Thursday, December 24, 2015

Delimited International Airport


I fly quite a bit and coming in and out of Denver--I am always struck at how incredibly monochromatic and (shall we say) minimalistic the bare acreage is coming home. It's such that I must intersperse my depression-era pictures with some more colorful images to cheer them up a tad...the bigger shots were all taken on a single drive--albeit in winter. Spring, summer and fall are about the same, alas.

That's the drive to the Airport through Asiatic Istanbul..roadside annual plantings...

A slight contrast to the following...

There are a few clouds in the distance in this one at least...sort of.
 Here's what the Minoans were doing four thousand years ago in their homes..a thrill to find this from Santorini at the Athens Archeological museum last summer.

It would be tricky to plant that slope...


A thousand year old fresco at Hosios Loukas, near Delphi...

The rental van enlivens this one a tad.

Another palette cleanser...


Good thing we have decorative lenticular clouds...

Never realized subways could be so clean and decorative--Athens last summer...


Aaah. More clouds.

Graffiti can liven things up...


The bus pane is a distraction....

Modern art can also be grey--albeit somewhat decorative.


A car!

There are prairies nearby this colorful (although this was taken last July near Troy)


The grass cover above is pretty thick.

A bit much to dream of Antelope Valley, California recreated.


I don't think the gulleys are intended--but they do draw the eye.
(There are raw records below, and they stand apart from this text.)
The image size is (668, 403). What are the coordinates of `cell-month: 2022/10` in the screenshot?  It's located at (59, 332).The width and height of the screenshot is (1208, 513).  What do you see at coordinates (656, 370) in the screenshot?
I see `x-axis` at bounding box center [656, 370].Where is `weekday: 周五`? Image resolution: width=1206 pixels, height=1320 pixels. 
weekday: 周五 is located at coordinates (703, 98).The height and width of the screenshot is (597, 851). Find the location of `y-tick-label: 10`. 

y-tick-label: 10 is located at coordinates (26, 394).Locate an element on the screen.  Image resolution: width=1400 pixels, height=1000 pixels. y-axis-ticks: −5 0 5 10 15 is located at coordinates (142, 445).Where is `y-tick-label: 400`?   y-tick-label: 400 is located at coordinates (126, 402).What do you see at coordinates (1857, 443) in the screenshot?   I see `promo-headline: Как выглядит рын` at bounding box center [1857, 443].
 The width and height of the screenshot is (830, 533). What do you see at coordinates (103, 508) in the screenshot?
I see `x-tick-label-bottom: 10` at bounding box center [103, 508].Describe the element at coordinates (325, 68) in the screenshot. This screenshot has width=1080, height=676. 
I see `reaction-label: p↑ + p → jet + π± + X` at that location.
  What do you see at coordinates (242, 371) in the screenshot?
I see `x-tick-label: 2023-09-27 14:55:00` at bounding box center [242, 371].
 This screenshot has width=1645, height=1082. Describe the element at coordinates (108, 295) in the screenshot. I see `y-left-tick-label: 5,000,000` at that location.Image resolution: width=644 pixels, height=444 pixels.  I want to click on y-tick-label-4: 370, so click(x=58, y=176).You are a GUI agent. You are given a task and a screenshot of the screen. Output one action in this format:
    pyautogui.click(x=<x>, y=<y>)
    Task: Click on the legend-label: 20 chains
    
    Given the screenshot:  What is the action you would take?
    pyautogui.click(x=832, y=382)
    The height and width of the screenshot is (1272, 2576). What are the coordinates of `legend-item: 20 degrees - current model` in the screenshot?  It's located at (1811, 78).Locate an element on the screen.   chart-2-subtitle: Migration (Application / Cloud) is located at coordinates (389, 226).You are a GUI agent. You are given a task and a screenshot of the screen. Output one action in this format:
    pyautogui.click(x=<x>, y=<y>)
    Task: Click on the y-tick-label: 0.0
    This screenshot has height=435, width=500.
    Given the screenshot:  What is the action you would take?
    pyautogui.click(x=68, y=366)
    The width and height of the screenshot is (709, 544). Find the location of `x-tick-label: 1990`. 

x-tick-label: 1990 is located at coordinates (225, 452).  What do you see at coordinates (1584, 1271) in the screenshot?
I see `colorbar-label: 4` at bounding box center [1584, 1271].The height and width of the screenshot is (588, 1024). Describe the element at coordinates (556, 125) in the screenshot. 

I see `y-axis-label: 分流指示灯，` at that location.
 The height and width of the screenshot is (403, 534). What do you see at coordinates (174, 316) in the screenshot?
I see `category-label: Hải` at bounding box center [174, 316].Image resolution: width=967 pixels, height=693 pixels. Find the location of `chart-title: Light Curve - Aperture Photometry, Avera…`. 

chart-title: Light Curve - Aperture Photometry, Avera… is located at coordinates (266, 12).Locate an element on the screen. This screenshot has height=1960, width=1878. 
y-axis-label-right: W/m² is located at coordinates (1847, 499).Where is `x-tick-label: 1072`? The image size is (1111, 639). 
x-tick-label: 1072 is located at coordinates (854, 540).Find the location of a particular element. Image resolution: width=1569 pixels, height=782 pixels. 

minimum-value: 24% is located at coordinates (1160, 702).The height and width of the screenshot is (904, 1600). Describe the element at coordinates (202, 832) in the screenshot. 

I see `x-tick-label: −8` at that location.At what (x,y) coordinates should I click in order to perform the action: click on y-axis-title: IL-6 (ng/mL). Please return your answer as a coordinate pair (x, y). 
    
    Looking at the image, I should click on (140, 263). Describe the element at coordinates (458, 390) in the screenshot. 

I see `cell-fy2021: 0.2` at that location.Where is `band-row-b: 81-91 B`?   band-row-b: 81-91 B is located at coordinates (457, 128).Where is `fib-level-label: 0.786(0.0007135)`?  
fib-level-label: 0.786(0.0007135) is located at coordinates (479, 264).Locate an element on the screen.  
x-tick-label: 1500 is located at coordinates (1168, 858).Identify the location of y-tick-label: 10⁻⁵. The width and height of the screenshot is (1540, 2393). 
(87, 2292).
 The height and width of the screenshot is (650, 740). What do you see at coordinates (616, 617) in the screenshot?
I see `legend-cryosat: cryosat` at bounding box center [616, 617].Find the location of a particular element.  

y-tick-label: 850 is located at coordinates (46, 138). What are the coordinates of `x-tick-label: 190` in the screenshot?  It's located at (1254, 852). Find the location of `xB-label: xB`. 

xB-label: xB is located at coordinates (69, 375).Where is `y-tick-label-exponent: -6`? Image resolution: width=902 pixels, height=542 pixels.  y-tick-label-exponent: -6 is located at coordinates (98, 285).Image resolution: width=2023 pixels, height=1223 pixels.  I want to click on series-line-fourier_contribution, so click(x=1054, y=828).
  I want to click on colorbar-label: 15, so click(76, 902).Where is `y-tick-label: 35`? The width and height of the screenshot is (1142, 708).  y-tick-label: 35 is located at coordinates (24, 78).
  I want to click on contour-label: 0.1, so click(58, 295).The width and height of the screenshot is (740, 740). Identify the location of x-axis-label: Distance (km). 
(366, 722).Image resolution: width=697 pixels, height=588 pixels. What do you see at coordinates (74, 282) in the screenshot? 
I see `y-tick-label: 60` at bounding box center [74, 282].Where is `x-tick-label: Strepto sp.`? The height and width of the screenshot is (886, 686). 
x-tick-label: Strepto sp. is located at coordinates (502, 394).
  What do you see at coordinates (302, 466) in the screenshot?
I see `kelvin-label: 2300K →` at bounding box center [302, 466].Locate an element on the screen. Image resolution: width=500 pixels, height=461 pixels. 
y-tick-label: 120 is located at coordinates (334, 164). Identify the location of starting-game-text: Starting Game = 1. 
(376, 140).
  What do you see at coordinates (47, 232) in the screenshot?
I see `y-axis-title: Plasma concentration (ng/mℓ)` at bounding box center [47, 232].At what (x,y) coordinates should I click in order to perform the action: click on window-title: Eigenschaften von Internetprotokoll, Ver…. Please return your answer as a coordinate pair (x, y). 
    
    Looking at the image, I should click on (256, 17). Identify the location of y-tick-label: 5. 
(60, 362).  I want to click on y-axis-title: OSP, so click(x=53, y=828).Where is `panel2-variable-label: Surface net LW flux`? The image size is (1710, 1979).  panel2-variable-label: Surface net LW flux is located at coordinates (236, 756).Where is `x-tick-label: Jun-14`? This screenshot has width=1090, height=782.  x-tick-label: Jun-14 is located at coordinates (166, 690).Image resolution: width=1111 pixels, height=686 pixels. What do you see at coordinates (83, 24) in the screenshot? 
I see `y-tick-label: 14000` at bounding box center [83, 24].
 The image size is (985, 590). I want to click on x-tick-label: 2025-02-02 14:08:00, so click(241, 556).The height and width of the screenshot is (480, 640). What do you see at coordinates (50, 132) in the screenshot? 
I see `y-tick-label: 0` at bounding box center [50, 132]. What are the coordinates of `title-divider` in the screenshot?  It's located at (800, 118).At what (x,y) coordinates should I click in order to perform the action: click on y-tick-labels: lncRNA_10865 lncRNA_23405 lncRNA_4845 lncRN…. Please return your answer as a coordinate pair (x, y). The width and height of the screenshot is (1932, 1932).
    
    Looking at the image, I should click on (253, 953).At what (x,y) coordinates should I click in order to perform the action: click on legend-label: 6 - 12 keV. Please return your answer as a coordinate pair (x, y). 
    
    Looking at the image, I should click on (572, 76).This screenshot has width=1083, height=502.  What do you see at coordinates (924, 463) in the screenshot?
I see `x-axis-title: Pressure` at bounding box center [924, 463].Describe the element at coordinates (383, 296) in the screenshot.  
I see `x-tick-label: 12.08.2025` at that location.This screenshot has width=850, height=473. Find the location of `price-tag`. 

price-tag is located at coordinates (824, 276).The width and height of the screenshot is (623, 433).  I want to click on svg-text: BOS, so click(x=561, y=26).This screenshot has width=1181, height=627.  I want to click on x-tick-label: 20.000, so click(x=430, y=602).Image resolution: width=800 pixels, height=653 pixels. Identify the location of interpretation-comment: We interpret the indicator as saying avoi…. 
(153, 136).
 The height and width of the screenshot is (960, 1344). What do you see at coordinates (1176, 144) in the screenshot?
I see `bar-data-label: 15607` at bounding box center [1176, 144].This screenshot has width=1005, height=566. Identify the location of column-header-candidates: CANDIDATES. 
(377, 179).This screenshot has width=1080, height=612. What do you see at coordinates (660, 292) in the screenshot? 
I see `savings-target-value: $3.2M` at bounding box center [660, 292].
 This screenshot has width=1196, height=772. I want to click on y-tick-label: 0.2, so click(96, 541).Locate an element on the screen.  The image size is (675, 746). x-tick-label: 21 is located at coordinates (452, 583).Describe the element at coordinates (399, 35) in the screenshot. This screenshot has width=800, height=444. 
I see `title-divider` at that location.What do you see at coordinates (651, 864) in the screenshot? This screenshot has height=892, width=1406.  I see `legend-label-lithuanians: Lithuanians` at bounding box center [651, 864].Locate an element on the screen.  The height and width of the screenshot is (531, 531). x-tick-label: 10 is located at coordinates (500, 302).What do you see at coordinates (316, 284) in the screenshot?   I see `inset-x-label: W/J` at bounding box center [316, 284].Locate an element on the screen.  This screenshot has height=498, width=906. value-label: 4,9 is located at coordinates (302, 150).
It would be nice to have some color: Antelope Valley again a decade ago


A wedge of weeds mostly

California poppies are facultative perennials in Colorado: but this California

That same cloud again...
Skipped to South Africa for this program break...


More of less




It is stark as the West and Midwest can often be. Unrelentingly so. It's a bit of an embarrassment that there was 6 billion dollars for engineering and a good deal less (if any?) for revegetation. Let's not even talk beautification. As a horticulturist, this is about as close to a slap in the face as one can get.